U.S. Consumers Cut Back on Spending and Plan to Continue through the Holidays, finds AsumeTech-Morning Consult Survey

U.S. Consumers Cutting Back on Spending, According to AsumeTech-Morning Consult Survey


A recent AsumeTech-Morning Consult survey has revealed that U.S. consumers are reducing their spending this year, and they anticipate continuing to do so throughout the holiday season.

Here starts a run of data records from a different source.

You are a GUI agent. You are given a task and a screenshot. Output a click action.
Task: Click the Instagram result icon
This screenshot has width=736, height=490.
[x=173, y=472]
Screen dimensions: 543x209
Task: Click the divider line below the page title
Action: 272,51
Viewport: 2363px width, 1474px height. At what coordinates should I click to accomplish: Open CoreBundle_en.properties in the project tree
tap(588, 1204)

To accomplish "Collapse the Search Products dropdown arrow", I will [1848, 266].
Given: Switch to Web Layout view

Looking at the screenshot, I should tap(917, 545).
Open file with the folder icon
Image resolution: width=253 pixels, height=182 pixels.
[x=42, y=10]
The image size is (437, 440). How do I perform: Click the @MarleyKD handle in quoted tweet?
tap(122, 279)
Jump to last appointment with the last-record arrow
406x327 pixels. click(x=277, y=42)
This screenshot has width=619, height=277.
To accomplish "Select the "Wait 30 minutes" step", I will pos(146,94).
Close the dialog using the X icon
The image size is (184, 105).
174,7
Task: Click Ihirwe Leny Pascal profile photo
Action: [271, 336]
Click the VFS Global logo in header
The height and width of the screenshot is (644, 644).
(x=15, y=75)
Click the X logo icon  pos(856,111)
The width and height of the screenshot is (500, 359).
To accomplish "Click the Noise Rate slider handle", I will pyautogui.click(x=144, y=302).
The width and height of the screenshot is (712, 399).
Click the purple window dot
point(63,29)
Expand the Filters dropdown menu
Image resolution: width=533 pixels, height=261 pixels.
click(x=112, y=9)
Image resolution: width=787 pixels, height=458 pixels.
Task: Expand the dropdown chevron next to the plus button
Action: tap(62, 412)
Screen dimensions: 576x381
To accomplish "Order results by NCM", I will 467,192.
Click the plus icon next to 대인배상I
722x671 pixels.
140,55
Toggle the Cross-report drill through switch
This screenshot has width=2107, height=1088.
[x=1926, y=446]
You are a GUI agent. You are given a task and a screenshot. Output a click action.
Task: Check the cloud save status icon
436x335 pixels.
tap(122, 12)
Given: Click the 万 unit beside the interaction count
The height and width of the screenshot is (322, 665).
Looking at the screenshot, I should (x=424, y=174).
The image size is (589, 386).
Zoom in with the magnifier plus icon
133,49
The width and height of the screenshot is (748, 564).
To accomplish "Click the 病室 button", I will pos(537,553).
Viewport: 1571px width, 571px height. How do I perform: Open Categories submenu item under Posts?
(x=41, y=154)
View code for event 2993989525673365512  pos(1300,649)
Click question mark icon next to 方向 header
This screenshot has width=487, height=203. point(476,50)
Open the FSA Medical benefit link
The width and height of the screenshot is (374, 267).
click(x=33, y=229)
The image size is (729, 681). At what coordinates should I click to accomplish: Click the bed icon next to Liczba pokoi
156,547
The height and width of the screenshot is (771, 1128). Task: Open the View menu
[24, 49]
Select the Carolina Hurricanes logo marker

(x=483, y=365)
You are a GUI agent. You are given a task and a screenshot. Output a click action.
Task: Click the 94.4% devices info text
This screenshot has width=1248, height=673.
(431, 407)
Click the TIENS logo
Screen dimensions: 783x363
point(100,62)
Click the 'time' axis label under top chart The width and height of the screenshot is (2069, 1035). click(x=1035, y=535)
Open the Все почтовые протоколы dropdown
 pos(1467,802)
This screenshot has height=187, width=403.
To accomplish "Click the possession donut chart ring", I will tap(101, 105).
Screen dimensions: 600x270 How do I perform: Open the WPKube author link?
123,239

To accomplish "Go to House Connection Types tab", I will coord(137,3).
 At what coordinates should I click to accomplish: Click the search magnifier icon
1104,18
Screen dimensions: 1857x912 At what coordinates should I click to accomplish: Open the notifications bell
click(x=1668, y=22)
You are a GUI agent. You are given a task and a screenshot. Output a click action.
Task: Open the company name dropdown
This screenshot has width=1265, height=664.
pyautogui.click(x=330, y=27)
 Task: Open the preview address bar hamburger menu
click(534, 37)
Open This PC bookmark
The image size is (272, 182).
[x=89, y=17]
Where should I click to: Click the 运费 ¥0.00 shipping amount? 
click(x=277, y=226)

According to the poll conducted by Morning Consult, which gathered responses from 4,403 U.S. adults over a three-day period, a staggering 92% of respondents reported cutting back on their spending in the past six months.

Consumers remain cautious and selective in their spending habits, carefully considering when and where to spend their hard-earned money. Despite a decrease in inflation rates, broader economic uncertainty and labor disputes, such as the strike by auto workers in Detroit and writers and actors in Hollywood, have left consumer companies on high alert.

The survey found that the most affected spending categories over the past six months were clothing and apparel (63% reduction), restaurants and bars (62% reduction), and entertainment outside of the home (56% reduction). These trends have remained consistent since the previous survey conducted in June. Other notable categories with decreased spending include groceries (54% reduction), recreational travel and vacations (53% reduction), and electronics (50% reduction).

Holiday Shopping Outlook

The survey also provides a warning for retailers heading into the crucial holiday shopping season. A whopping 76% of all U.S. adults surveyed stated that they plan to cut back on spending for non-essential items. Additionally, 62% expressed their intention to reduce spending on essential items “sometimes” or “more often” over the next six months.

Impact on Different Socio-Economic Groups

Interestingly, the degree to which consumers feel the impact of the current economic situation varies among socio-economic groups. Surprisingly, it is not always the lowest-income group that reports feeling the most financial strain.

Among those earning $50,000 or less per year (lower-income households), 55% reported feeling the impact on their personal finances. In comparison, 61% of households earning $50,000 to $100,000 (middle-income households) and 46% of households earning at least $100,000 (higher-income households) reported feeling the same impact.

It is worth noting that this demonstrates a significant improvement in sentiment for higher-income households since the previous survey. In June, 55% of higher-income consumers reported feeling a negative impact on their finances. However, in September, 30% expressed a positive impact, up from 21% in June.